I would ask the Minister to look into this matter carefully bearing in mind that, if a car is going to carry any guarantee whatever, it will have to be substantially increased in price by reason of the fact that it will have to be very largely stripped. I agree with Deputy Ryan that the steering and brakes in particular are the points which require attenion but you will get some of the older cars where the brakes are controlled by wire cables. It is almost impossible to say when one of those brake cables may break. I am sorry for the pun. It may have a defect which is not immediately obvious. Even with hydraulic brakes, there may be some flaw in the metal of the pipes, between the pedal and the brakes themselves, which is about to give. Nothing but an X-ray examination of the complete hydraulic system would show that up.

It would be very hard to blame a trader who accepted a car in good faith, who had tested the car and had found it behaving in a roadworthy manner if he were to be held liable for accidents when brakes suddenly fail through some cause which it was difficult, if not impossible, for him to have foreseen. I should like to give this caution to persuade the Minister that it is not quite as easy possibly as Deputy Ryan said. At the same time, motor traders would be only too glad of protection from themselves. We are sometimes asked to dispose of cars which we are very doubtful about.

Major de Valera

I think Deputy Booth put his finger on the matter when he said that the car in question is as dangerous in the hands of the original owner as it would be in the hands of the purchaser. It gets back to the question of the roadworthiness of the car. There is, perhaps, one qualification to that if we want to be very precise. It is that many cars will be sold or changed. A new car will be bought in its place by people when they feel that their old car is getting to the limit of its roadworthiness. I do not think that affects the argument very much.

What we are up against is the practical ascertaining of the roadworthiness of any vehicle. I take it that the general policy would be—I can see no other way of dealing with this problem —to have certain general standards that can be checked by proper authority. Certain general standards of roadworthiness will be laid down. You can go a certain length in regulation but after that it will depend on the tester within the terms of the regulations. The testing will be done under some officially sanctioned arrangement. That being so, a vehicle can only be accepted or rejected on what can be found in a new test. The testers are not going to strip down the car to the detail Deputy Booth spoke about.

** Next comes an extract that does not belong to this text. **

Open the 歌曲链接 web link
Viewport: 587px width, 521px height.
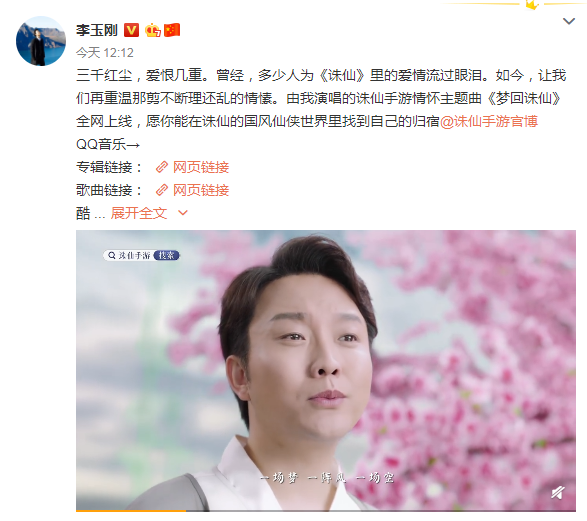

It seems to me, therefore, that if it is going to be a question of test it is immaterial in whose hands the car is. It would be better to approach this from the point of view that the liability is on the person who has the car and who is driving the car to see it is roadworthy. Roadworthiness does not mean that it is absolutely roadworthy. That we cannot ascertain and that we cannot prove even for the purposes of a court of law. Roadworthiness in this context will mean roadworthiness in the sense that it will conform to certain tests that are officially sanctioned and carried out by certain authorised persons. That can be done whether it is in the hands of a purchaser or in the hands of the original vendor. With regard to latent defects, I do not see why the purchaser should have any less obligation in regard to the testing of his car than the vendor had.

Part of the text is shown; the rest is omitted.